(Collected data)
────────────────
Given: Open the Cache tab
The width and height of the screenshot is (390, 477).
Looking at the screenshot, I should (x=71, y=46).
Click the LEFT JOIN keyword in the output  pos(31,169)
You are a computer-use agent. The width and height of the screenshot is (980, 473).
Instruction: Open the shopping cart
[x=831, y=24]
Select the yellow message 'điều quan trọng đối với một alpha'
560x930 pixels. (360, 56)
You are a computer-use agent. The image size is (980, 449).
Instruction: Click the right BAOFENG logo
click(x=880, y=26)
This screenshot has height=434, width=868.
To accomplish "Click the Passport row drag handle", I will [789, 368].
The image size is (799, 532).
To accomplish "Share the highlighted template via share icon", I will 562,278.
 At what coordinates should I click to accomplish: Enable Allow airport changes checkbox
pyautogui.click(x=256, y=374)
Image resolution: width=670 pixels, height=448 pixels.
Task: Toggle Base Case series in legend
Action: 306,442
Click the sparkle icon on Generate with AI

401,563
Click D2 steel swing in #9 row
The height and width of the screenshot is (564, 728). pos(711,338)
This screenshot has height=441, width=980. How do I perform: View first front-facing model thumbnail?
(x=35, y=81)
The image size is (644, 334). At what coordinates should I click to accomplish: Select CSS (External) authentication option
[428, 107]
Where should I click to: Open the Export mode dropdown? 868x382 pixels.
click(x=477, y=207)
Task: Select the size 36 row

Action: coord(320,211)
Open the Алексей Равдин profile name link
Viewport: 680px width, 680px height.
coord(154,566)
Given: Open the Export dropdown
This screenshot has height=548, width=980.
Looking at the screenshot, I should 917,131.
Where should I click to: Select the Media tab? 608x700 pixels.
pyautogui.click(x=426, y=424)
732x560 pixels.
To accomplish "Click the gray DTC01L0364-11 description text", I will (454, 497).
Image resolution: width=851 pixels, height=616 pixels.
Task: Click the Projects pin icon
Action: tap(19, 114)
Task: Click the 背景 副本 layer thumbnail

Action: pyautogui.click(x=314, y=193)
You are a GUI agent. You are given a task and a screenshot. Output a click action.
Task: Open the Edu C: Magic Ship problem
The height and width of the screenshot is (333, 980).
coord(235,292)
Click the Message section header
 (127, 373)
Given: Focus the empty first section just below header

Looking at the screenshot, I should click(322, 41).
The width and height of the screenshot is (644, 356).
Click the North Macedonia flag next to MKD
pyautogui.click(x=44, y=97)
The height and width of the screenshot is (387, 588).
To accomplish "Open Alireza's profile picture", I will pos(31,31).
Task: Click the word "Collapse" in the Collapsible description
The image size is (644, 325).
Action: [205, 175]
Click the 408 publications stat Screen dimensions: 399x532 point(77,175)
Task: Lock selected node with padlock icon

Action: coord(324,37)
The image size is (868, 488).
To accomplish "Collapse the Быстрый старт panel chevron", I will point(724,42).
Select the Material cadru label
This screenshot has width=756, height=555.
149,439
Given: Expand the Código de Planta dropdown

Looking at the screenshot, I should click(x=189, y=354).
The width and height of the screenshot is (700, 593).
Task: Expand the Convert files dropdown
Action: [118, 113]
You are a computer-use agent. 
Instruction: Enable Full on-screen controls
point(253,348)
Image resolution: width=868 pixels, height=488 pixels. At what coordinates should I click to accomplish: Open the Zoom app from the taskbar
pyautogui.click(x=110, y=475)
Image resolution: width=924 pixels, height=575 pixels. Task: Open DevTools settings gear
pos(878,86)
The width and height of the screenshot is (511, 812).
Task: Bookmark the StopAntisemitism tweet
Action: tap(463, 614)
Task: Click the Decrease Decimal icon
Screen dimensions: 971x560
────────────────
From the line containing "Instruction: Enable Full on-screen controls" to the final line of the data above, transcribe every line exactly and nothing more.

■ **Answer space**:
Instruction: Enable Full on-screen controls
point(253,348)
Image resolution: width=868 pixels, height=488 pixels. At what coordinates should I click to accomplish: Open the Zoom app from the taskbar
pyautogui.click(x=110, y=475)
Image resolution: width=924 pixels, height=575 pixels. Task: Open DevTools settings gear
pos(878,86)
The width and height of the screenshot is (511, 812).
Task: Bookmark the StopAntisemitism tweet
Action: tap(463, 614)
Task: Click the Decrease Decimal icon
Screen dimensions: 971x560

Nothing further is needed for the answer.